We are ambassadors for Christ. Not fellow saviors, rogue heros, or lone rangers, but ambassadors. Jesus, who is at work reconciling the world to God, has called us to follow him in his mission, to speak and act in his name. Following Christ in mission.
Then I said,
“Listen, you leaders of Jacob,
your rulers of Israel,
should you not embrace justice
Following Christ in mission. That is not just a catchy slogan. It is not our mission, it is not our project, it is not our work to redeem the world, yet the call to follow Christ includes the call to walk into a broken world that God loves and embrace justice. In a world like we have lived in for the past year, God says ‘No’, ‘Yes’ and ‘Go.’
In our going, we are called to echo God’s ‘No’ and God’s ‘Yes.’ In Christ, by the power of the Spirit, we regularly pray for the downtrodden, the weak, and the marginalized, and pray against the actions of the wicked who seek to devour them. We regularly come to worship, to praise Father, Son, and Holy Spirit, to hear again of Christ crucified and risen, God’s redeeming ‘Yes’ to us. We regularly come to worship to practice loving one another and living as the body of Christ, so that, shaped by the gospel, we enter into the rest of the week wholeheartedly willing and ready to live for Christ.
And so we are ambassadors for Christ as we work so that the poor, the disabled, and the alien have dignity. We seek shelter for the homeless, peace for the victims of terror fleeing to our land, and salvation for all who are lost. We follow Christ by seeking an end to slavery, by praying for and building up our communities, and habitually welcoming the stranger.
We embrace justice by seeking the flourishing of our homes, our community, our state, our country, and every single country around the world. We embrace justice by doing nothing out of selfish ambition or conceit. Rather, in humility valuing others above ourselves, not looking to our own interests, but each of us looking to the interests of others.
We embrace justice by walking the challenging road of discipleship to Jesus, where he calls us to take up our cross and follow him, where he calls us to love our neighbor and our enemy, where he calls us to love our God with all our heart, soul, mind, and strength.
My heart aches this morning, like it has for more than a year.
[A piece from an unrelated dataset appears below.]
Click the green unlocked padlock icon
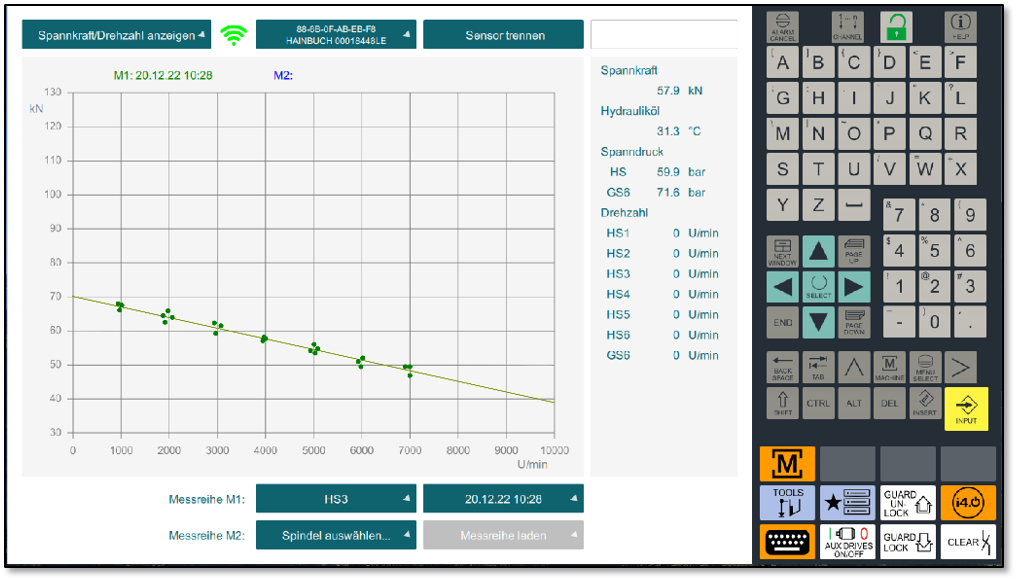Screen dimensions: 1017x581 point(895,26)
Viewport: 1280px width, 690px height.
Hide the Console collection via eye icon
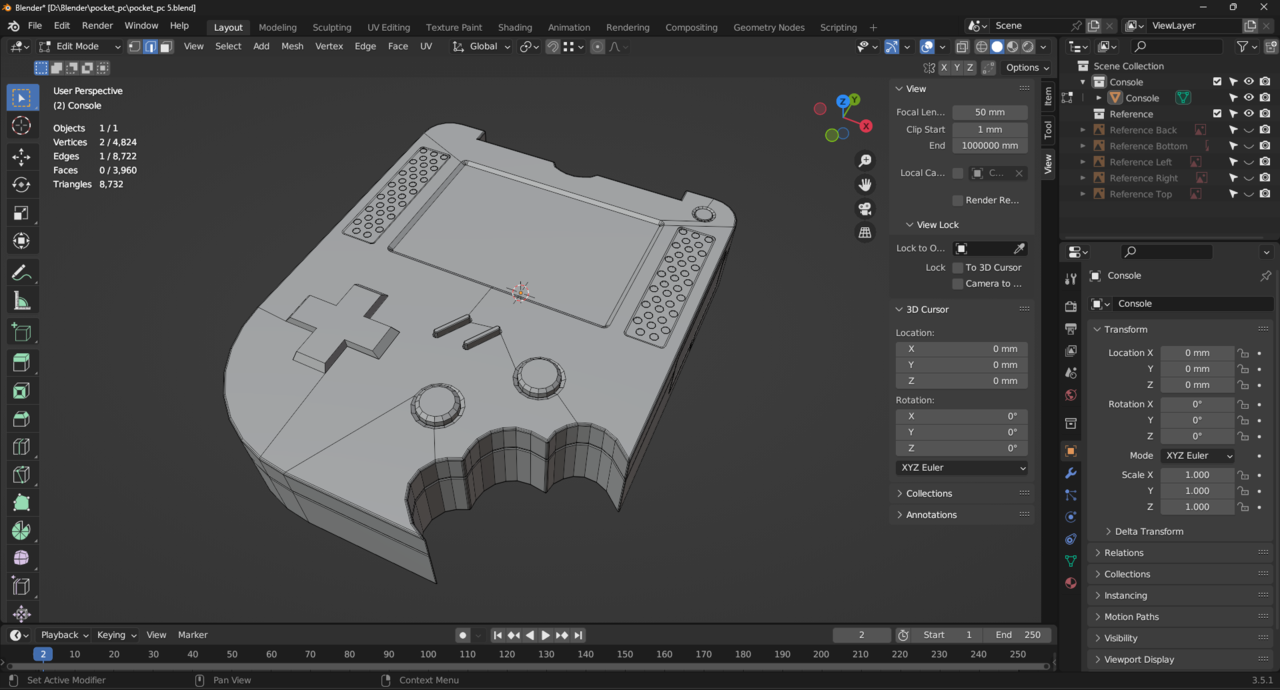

But I am also filled with hope. Hope because God has not abandoned this world, but came in Christ to embrace justice and set all things right. Hope because Christ has died, Christ is risen, and Christ will come again. Hope because when we embrace justice in whatever small ways God calls us to, we know that our labor is not in vain.
Then I said,
“Listen, you leaders of Jacob,
your rulers of Israel,
should you not embrace justice
In the name of the Father, and of the Son, and of the Holy Spirit. Amen.